Un voto storico, su una questione delicata e divisiva, che potrebbe tra l’altro non essere del tutto definitivo: la Camera dei Comuni britannica martedì sera ha approvato, con 379 voti favorevoli e 137 contrari, un primo emendamento alla normativa in vigore in Inghilterra e Galles, introducendo la depenalizzazione dell’aborto in qualsiasi fase della gestazione e per qualsiasi motivo. Il diritto all’interruzione della gravidanza è già garantito dall’Abortion Act del 1967 che fissa a 24 settimane il limite entro cui intervenire e con il benestare di due medici: allo stesso tempo, le donne che scelgono di abortire dopo il limite delle 24 settimane in assenza di rischi perla loro salute fisica o mentale o di gravi malformazioni del feto corrono il rischio di incriminazioni in base ad una norma di epoca vittoriana, l’Offences Against the Person Act del 1861.
I partiti hanno lasciato libertà di voto ai rappresentanti e la modifica, di cui si è fatta promotrice la deputata laburista Tonia Antoniazzi, è stata ritenuta necessaria per far fronte all’aumento del numero di incriminazioni registrato negli ultimi anni: 104 casi del 2019 con un’accelerazione in periodo pandemico per la prescrizione da remoto delle pillole abortive da poter assumere a casa entro le 10 settimane dall’inizio della gestazione: limite rimosso, purché dietro prescrizione medica. Lo scontro di posizioni che ha preceduto la votazione è destinato a restare ancora acceso. Se il primo ministro Keir Starmer, dal G7 in Canada, ha ribadito la sua posizione «per il diritto ad un aborto sicuro e legale», Shabana Mahmood, segretaria alla Giustizia del governo laburista, ha manifestato perplessità che riassumono quelle degli oppositori: in una lettera agli elettori del suo seggio, ha sottolineato che «un’estensione dell’aborto fino al momento del parto oltre le eccezioni attualmente previste non sarebbe solo inutile, ma anche pericoloso».

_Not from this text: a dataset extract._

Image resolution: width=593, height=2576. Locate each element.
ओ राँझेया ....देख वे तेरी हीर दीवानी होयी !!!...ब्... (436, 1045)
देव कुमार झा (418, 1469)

Mentre per l’organizzazione British Pregnancy Advisory Service si tratta di un «progresso storico» per i diritti delle donne, la Society for the Protection of Unborn Children ha messo in guardia sul rischio che l’emendamento porterà ad interruzioni «addirittura a pochi momenti prima della nascita», richiamando quanto accade in Nuova Zelanda e nello stato australiano di Victoria, dove la depenalizzazione è già consolidata, con un incremento degli aborti nelle fasi avanzate della gestazione. L’iter legislativo non è nemmeno concluso e potrebbe riservare altri cambiamenti: il passaggio ai Comuni rientra in più ampio disegno di legge sulla giustizia penale che sarà sottoposto al vaglio della Camera dei Lord. Malumori emergono anche dalla sfera femminista e a spiccare è la presa di posizione della filosofa Kathleen Stock, costretta nel 2021 ad abbandonare la cattedra all’Università del Sussex per un contrasto con i vertici dell’ateneo per le sue posizioni critiche sulle politiche interne in materia di diritti per gli studenti transessuali. Stock ha criticato la mancanza di un vero confronto pubblico, sostituito da «femminismo iper-liberale e tecnocrazia progressista» che hanno invaso il dibattito. Di tutt’altro avviso Heidi Stewart, direttrice generale di British Pregnancy Advisory Service, che ha ricordato la vicenda di Nicola Parker, che durante il lockdown per Covid-19 nel novembre 2020 assunse farmaci abortivi prescritti quando era incinta di circa 26 settimane, quindi oltre il limite legale delle 10 settimane: inizialmente incriminata, è stata infine prosciolta lo scorso maggio. Resta fuori dall’azione legislativa la Scozia, dove comunque è in vigore la legge del 1967, ma che potrà intervenire autonomamente per via delle competenze attribuite all’assemblea di Edimburgo.